Encore des parasites, puis la voix de Nikolaï :
« Et vous voilà, le faiseur de rois d’Amérique, tandis que je ne suis que le fils d’un pauvre paysan russe, pourtant j’ai plusieurs longueurs d’avance sur vous, comme toujours. En fait, vous avez raison, j’ai toujours été au courant pour Katya Orlova, je savais qu’elle avait le film. Et maintenant vous pensez que, parce qu’elle est morte, c’est moi qui dois l’avoir, et vous appelez pour connaître mon prix.
— Je me fous de votre prix. Je ne paierai pas.
— Voyons, mon cher Miles, vous êtes la figure emblématique des merveilles du capitalisme. Alors que je suis condamné à vivre d’une maigre pension du gouvernement et de la charité aléatoire d’un bon à rien de fils voleur et meurtrier. Vous pouvez sûrement vous passer d’un milliard ou deux ? Vous en avez tellement.
— Le truc, Nikki, c’est que je ne pense pas que vous ayez le film. Je pense que votre type a salopé le boulot et l’a tuée avant de réussir à lui faire dire où elle l’avait planqué. Vous saviez que, de toute façon, elle allait mourir d’un cancer ? »
Nikolaï poussa un autre soupir moqueur.
« Mon homme a perdu son sang-froid. La salope l’avait blessé avec une bouteille de whisky, vous pouvez le croire, ça ? Triste époque pour les meurtriers. On n’arrive même plus à trouver du personnel compétent. Mais vous avez évidemment raison, je n’ai pas le film. Pas encore, du moins. J’aurais dû savoir qu’il ne fallait pas essayer de vous tromper, Miles.

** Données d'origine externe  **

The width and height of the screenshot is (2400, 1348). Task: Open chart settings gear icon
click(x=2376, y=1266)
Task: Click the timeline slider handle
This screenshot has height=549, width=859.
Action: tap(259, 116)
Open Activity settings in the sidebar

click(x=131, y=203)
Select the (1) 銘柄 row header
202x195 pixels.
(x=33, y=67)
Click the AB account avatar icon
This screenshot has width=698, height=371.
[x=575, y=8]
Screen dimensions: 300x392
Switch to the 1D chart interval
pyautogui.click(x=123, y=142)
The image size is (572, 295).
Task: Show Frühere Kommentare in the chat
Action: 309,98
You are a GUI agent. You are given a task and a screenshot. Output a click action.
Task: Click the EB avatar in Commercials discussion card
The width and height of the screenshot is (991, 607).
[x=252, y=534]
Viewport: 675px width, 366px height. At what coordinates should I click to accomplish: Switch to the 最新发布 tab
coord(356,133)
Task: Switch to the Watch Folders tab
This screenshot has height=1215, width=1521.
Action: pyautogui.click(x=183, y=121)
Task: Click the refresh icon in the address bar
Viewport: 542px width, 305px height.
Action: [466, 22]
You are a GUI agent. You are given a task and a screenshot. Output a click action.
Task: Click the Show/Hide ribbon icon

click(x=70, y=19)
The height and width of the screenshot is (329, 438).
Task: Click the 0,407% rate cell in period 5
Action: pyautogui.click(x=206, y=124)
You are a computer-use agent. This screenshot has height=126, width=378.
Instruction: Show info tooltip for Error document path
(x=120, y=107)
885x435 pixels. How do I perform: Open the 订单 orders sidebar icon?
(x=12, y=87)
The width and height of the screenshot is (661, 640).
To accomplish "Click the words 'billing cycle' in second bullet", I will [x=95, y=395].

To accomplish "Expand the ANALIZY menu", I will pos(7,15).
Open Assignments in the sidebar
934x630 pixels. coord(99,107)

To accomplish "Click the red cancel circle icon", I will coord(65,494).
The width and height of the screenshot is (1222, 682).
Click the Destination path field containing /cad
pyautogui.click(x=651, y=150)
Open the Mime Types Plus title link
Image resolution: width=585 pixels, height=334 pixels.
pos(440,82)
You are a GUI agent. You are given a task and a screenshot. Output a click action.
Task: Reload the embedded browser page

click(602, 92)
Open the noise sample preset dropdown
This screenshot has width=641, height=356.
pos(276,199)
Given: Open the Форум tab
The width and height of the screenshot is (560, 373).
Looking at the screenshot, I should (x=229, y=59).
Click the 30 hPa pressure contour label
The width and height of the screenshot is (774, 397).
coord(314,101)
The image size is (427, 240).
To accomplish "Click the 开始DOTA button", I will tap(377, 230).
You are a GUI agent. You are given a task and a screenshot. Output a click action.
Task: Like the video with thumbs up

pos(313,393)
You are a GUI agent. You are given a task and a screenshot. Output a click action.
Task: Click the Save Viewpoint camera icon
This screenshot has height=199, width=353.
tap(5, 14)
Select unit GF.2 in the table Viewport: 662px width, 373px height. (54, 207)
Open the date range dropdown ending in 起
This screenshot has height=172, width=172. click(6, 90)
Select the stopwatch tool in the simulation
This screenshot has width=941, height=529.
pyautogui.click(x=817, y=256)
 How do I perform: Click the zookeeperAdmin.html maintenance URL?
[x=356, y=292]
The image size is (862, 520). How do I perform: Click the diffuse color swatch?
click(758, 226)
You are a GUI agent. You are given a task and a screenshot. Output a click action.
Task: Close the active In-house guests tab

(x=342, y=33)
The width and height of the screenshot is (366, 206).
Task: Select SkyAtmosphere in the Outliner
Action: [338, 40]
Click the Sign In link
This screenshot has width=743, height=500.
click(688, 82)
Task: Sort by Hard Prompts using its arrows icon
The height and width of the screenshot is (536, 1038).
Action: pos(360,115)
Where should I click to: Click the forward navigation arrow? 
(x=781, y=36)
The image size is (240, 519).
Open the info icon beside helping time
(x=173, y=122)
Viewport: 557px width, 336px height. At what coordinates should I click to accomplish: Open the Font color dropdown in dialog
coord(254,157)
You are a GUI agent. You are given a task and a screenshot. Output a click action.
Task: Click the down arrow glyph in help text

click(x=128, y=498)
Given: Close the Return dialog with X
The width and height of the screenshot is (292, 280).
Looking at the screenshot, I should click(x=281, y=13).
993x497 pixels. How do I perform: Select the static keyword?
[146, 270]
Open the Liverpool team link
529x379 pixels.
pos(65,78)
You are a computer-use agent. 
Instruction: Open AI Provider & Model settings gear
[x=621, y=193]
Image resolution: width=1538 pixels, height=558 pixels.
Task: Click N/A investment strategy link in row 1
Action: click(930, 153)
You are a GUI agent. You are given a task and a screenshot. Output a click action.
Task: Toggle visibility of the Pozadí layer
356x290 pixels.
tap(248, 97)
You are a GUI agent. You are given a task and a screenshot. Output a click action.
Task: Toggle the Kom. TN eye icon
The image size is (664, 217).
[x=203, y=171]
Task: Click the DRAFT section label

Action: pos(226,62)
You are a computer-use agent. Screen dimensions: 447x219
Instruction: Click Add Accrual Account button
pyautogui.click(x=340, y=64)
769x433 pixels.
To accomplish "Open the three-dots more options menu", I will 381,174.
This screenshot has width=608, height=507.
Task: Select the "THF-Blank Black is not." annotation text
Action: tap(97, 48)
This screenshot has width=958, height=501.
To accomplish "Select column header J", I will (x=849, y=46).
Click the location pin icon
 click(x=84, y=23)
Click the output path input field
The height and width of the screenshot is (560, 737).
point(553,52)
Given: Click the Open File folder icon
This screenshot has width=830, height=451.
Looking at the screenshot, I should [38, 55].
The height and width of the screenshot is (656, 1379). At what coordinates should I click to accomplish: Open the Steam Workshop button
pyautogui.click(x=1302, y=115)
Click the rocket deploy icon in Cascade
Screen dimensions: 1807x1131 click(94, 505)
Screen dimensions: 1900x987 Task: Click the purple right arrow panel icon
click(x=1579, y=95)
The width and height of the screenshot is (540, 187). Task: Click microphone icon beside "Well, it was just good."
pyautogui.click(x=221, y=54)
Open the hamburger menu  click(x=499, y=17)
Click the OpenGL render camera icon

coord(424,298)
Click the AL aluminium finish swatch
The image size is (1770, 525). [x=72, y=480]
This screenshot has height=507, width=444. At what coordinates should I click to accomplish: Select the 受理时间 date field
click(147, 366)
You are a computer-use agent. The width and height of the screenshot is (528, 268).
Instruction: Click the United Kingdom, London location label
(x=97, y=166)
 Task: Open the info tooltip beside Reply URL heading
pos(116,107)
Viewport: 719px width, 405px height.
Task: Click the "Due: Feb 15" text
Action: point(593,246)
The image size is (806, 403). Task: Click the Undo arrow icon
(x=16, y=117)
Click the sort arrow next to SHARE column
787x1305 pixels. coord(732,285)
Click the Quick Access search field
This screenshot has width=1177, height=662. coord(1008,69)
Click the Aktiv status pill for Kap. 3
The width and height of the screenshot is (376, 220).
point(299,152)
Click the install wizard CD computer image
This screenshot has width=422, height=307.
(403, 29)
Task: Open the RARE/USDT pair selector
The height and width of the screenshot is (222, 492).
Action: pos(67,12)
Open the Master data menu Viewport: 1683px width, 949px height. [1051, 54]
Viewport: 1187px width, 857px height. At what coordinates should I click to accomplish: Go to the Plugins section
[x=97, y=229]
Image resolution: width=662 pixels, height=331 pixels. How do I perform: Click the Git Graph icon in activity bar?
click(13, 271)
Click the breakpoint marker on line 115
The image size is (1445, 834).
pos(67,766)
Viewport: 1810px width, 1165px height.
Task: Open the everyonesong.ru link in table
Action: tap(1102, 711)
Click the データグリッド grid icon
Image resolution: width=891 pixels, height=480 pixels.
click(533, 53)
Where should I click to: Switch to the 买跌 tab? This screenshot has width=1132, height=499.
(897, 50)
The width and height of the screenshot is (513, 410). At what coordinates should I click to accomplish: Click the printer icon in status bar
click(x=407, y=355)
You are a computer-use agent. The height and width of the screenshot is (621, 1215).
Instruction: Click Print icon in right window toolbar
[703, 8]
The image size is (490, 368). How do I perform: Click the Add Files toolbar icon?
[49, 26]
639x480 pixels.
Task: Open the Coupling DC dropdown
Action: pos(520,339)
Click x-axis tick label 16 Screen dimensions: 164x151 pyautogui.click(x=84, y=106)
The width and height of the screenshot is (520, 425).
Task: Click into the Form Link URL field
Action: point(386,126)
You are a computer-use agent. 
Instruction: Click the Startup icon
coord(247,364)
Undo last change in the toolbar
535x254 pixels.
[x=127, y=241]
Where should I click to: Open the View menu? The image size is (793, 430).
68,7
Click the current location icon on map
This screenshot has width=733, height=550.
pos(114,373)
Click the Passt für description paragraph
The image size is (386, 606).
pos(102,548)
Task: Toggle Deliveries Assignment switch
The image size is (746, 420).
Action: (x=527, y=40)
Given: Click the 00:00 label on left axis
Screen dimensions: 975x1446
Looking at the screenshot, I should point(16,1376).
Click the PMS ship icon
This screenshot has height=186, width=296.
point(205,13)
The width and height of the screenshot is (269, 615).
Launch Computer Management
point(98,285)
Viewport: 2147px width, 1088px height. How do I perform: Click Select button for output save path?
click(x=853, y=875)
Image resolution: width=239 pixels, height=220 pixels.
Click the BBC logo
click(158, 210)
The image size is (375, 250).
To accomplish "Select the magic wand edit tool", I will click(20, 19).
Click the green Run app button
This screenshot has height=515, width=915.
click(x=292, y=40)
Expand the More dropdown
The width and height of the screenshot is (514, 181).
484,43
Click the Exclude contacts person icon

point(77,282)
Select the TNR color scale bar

— Espèce de salaud ! Vous me menez en bateau depuis le début. Parlez-moi de l’autel d’ossements.
— L’autel de quoi ? »
Pas une seconde d’hésitation, cette fois, pas même une seconde de parasites.
« O’Malley a parlé de l’assassinat à son fils, le prêtre, le jour de sa mort. Il a dit que vous lui aviez ordonné de le faire à cause de l’autel d’ossements, parce que Kennedy en avait bu, ce qui faisait de lui un danger pour le monde.
— Pauvre M. O’Malley. Il devait délirer, parce que je n’ai jamais entendu parler de cette chose. De cet autel. »
Miles ne s’attendait pas à lui faire cracher le morceau. Il aurait pu prendre l’avion pour Saint-Pétersbourg afin de l’étrangler jusqu’à ce qu’il vide son sac, mais il n’en aurait rien tiré.
« Vous mentez, Nikki, espèce de sac à merde !
— Non, c’est à vous-même que vous mentez. Vous aviez besoin de croire que tout ça n’était qu’une question de politique, de guerre froide et d’argent, mais pour vous, c’était le moins important. Vous vouliez sa mort, Miles, et pas pour les millions que vous espériez en tirer. Vous vouliez sa mort parce que vous le haïssiez. C’était l’enfant prodige auréolé de soleil, riche, beau, et destiné à de grandes choses. Et vous ne pouviez pas le supporter.
— Non », dit Miles.
Mais il savait que c’était la vérité.
Il raccrocha, coupant la communication sans un au-revoir.
Une seconde plus tard à peine, il avait encore la main sur le combiné lorsque le téléphone sonna.
Miles sursauta, le cœur battant à se rompre.
Yasmine, implora-t-il. Je vous en supplie, mon Dieu, faites que ce soit Yasmine.